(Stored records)

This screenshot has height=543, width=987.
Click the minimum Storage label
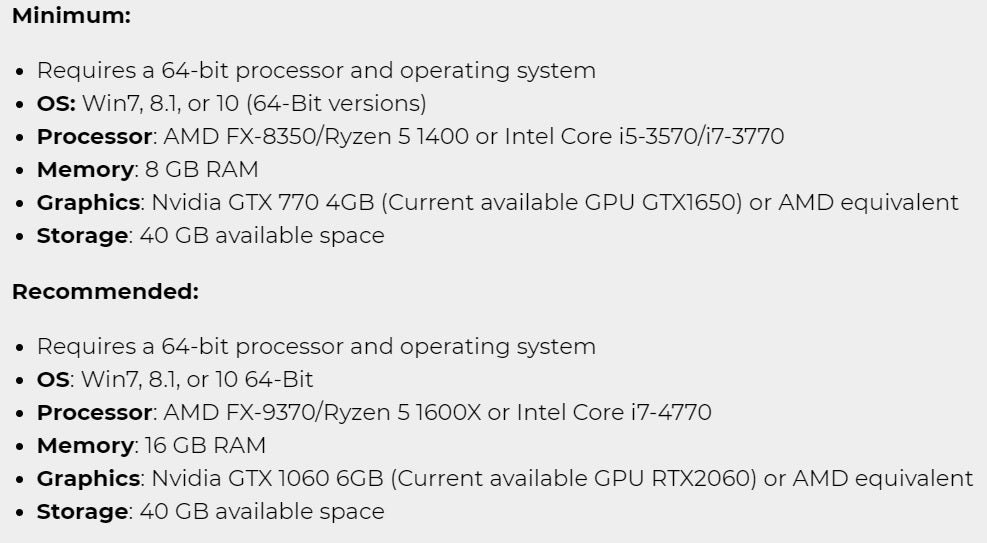tap(82, 236)
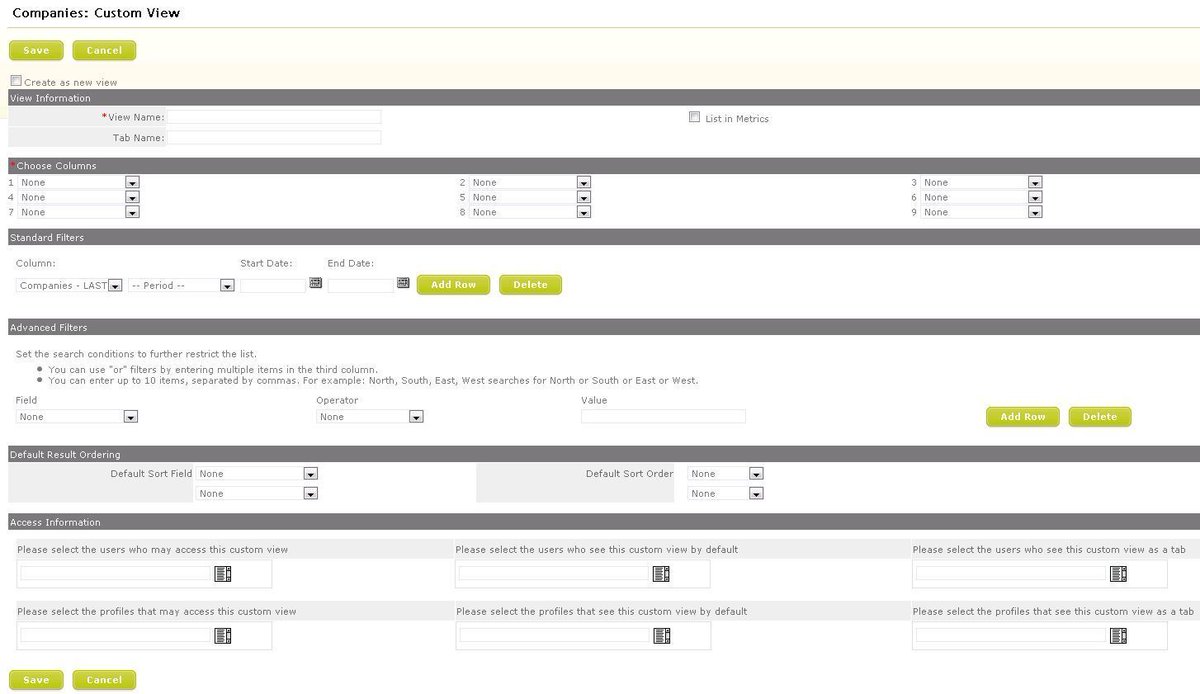The height and width of the screenshot is (694, 1200).
Task: Open selector for users who may access this view
Action: click(x=222, y=573)
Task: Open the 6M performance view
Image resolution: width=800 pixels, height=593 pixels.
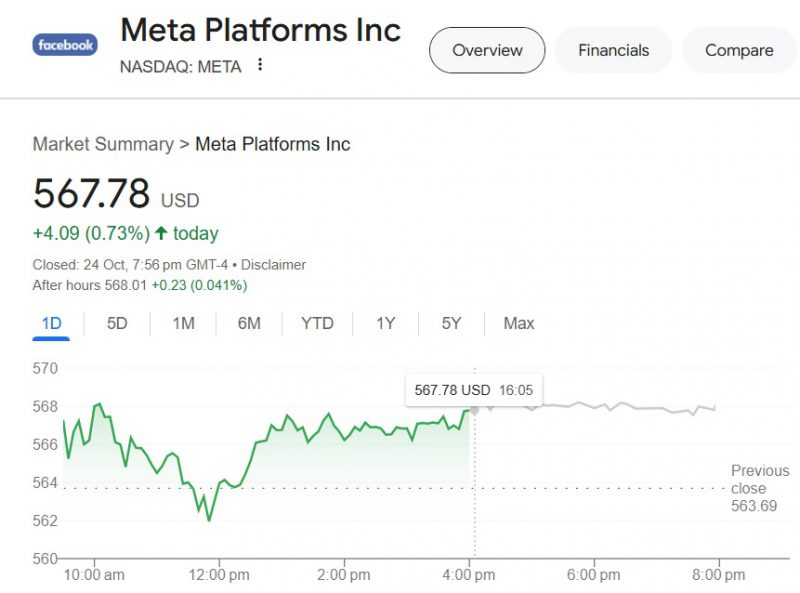Action: click(x=248, y=323)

== WORK ORDER ==
Give back each of the records above word for word, apart from the pictures.

== RESULT OF THE EXERCISE ==
This screenshot has height=543, width=987.
Click the minimum Storage label
tap(82, 236)
The height and width of the screenshot is (694, 1200).
Task: Open selector for users who may access this view
Action: click(x=222, y=573)
Task: Open the 6M performance view
Image resolution: width=800 pixels, height=593 pixels.
Action: click(x=248, y=323)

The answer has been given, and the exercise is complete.